DOCUMENT:
From: jian he <[email protected]>
Date: Fri, 29 Nov 2024 14:54:23 +0800
Subject: [PATCH v10 1/1] remove useless group by columns via unique-not-null

In the `remove_useless_groupby_columns` function,
use a unique index and a not-null constraint to eliminate unnecessary columns.
Here, the primary key is treated as a "unique index and not-null".
If there are multiple candidates,
use the unique index with the fewest columns to remove the other columns
in groupby expression.

discussion: https://postgr.es/m/327990c8-b9b2-4b0c-bffb-462249f82de0@Spark
---
 src/backend/optimizer/plan/initsplan.c   | 258 ++++++++++++++++++++++-
 src/backend/optimizer/plan/planmain.c    |   3 +
 src/backend/optimizer/plan/planner.c     | 163 --------------
 src/backend/optimizer/util/plancat.c     |   1 +
 src/include/nodes/pathnodes.h            |   2 +
 src/include/optimizer/planmain.h         |   1 +
 src/test/regress/expected/aggregates.out |  79 +++++++
 src/test/regress/sql/aggregates.sql      |  39 ++++
 8 files changed, 382 insertions(+), 164 deletions(-)

diff --git a/src/backend/optimizer/plan/initsplan.c b/src/backend/optimizer/plan/initsplan.c
index 903c397d40..bd82745f1e 100644
--- a/src/backend/optimizer/plan/initsplan.c
+++ b/src/backend/optimizer/plan/initsplan.c
@@ -1,7 +1,7 @@
 /*-------------------------------------------------------------------------
  *
  * initsplan.c
- *	  Target list, qualification, joininfo initialization routines
+ *	  Target list, group by, qualification, joininfo initialization routines
  *
  * Portions Copyright (c) 1996-2024, PostgreSQL Global Development Group
  * Portions Copyright (c) 1994, Regents of the University of California
@@ -387,6 +387,262 @@ add_vars_to_attr_needed(PlannerInfo *root, List *vars,
 }
 
 
+/*****************************************************************************
+ *
+ *	  GROUP BY
+ *
+ *****************************************************************************/
+
+/*
+ * remove_useless_groupby_columns
+ *		Remove any columns in the GROUP BY clause that are redundant due to
+ *		being functionally dependent on other GROUP BY columns.
+ *
+ * Since some other DBMSes do not allow references to ungrouped columns, it's
+ * not unusual to find all columns listed in GROUP BY even though listing the
+ * primary-key columns, or columns of a unique constraint would be sufficient.
+ * Deleting such excess columns avoids redundant sorting or hashing work, so
+ * it's worth doing.
+ *
+ * Relcache invalidations will ensure that cached plans become invalidated
+ * when the underlying supporting indexes are dropped or if a column's NOT
+ * NULL attribute is removed.

DIRECTIVE A:
In the patch, which index is used to drop the other GROUP BY columns when more than one candidate exists?
DIRECTIVE B:
Using the patch's comment, explain why GROUP BY clauses often list every column and why removing the redundant ones is worthwhile.

DATA LINES:
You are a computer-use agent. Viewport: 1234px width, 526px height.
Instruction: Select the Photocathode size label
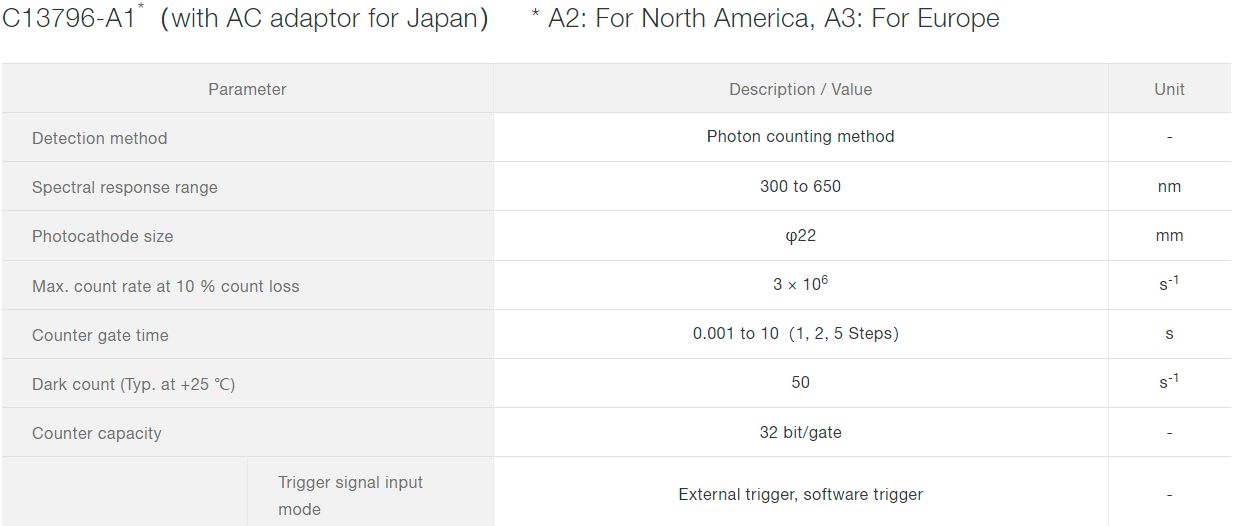[x=102, y=236]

WORKED ANSWER A:
The unique index with the fewest columns.

WORKED ANSWER B:
Some other DBMSes do not allow references to ungrouped columns, so queries often list all columns in GROUP BY even when the primary-key or unique-constraint columns would be sufficient. Deleting the excess columns avoids redundant sorting or hashing work.